## WORK INSTRUCTIONS
Reproduce every line in the listing that contains the word "computer".

## MATERIALS PROVIDED
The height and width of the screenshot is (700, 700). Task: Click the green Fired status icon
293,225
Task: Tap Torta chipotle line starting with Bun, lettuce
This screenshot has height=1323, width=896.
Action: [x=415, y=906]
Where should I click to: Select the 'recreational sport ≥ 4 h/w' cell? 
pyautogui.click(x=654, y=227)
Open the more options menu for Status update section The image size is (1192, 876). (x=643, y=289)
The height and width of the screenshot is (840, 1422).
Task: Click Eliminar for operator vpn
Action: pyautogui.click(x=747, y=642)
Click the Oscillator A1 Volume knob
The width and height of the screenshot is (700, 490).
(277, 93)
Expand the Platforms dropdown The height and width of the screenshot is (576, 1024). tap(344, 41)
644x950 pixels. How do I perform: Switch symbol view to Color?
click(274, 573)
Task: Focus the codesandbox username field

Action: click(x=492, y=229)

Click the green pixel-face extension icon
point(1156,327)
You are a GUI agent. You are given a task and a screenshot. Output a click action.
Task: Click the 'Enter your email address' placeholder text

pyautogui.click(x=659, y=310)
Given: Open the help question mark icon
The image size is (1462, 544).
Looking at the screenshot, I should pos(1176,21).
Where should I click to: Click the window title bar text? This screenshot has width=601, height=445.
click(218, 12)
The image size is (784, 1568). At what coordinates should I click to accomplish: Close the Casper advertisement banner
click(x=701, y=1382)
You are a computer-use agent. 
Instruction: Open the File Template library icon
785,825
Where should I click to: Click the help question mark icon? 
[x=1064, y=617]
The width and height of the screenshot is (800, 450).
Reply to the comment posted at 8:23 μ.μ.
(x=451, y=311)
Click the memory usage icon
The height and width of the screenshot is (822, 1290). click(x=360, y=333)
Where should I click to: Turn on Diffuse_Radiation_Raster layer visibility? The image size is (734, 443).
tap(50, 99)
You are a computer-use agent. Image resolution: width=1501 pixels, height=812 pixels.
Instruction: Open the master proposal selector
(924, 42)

## TASK ANSWER
You are a computer-use agent. 
You are a computer-use agent. Image resolution: width=1501 pixels, height=812 pixels.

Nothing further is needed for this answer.